__Exercise materials__
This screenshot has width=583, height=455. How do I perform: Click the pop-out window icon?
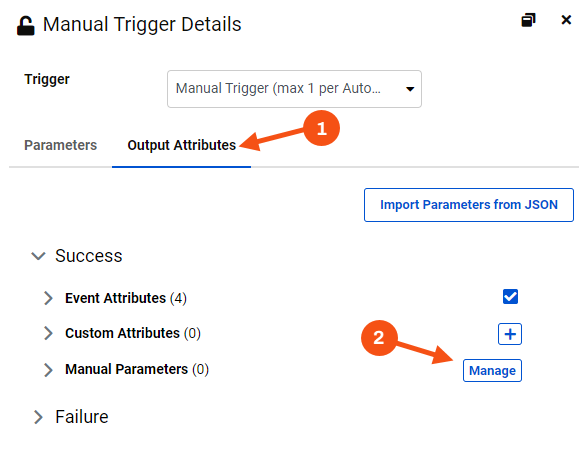click(x=528, y=20)
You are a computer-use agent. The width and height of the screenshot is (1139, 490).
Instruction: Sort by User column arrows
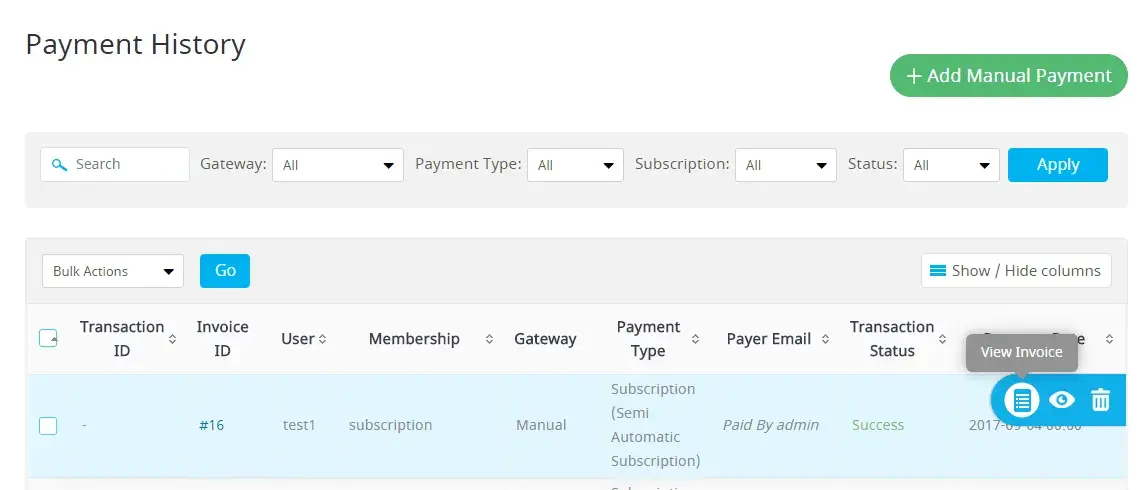(x=322, y=339)
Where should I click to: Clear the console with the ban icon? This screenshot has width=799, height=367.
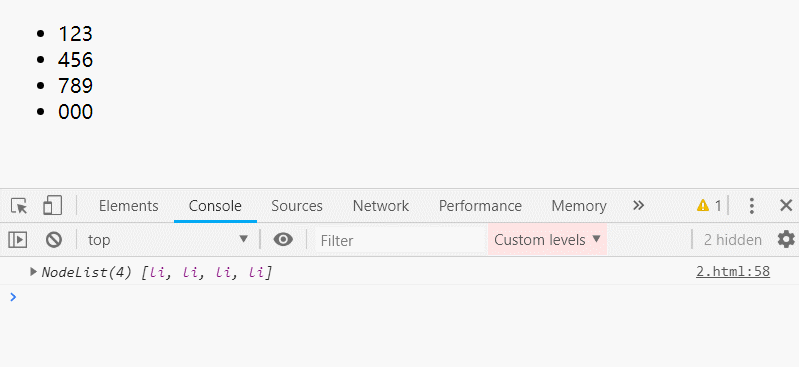(x=54, y=240)
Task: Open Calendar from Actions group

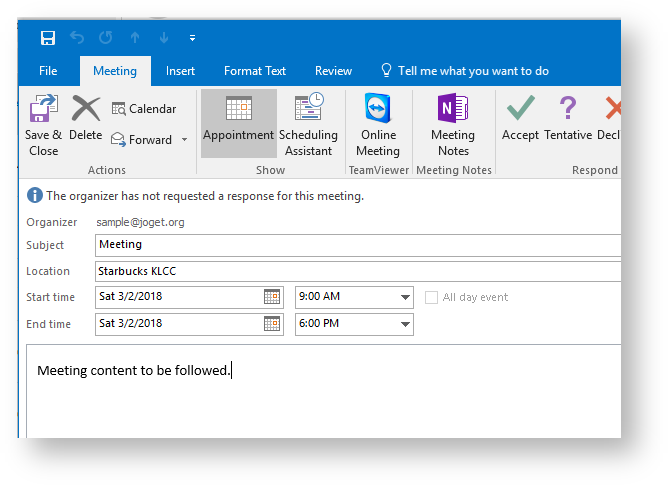Action: point(144,109)
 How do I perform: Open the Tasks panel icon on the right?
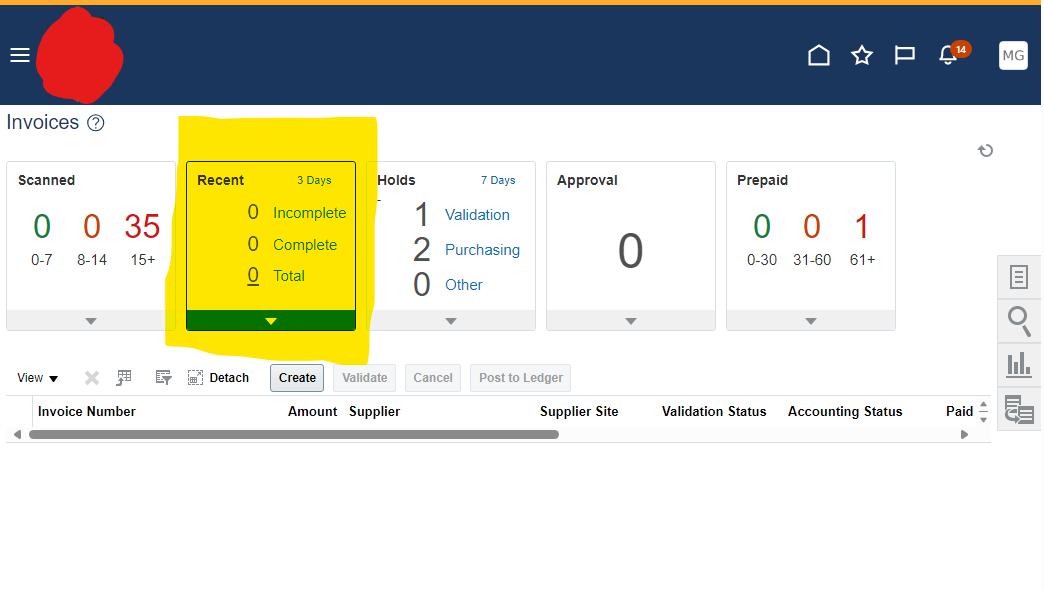click(x=1019, y=277)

__Try it__
Only the lines from the one that contains "How do I perform: Open" through the last line of the records may appear in the answer, retyped exactly and with no pictures.

__Output below__
 How do I perform: Open the Tasks panel icon on the right?
click(x=1019, y=277)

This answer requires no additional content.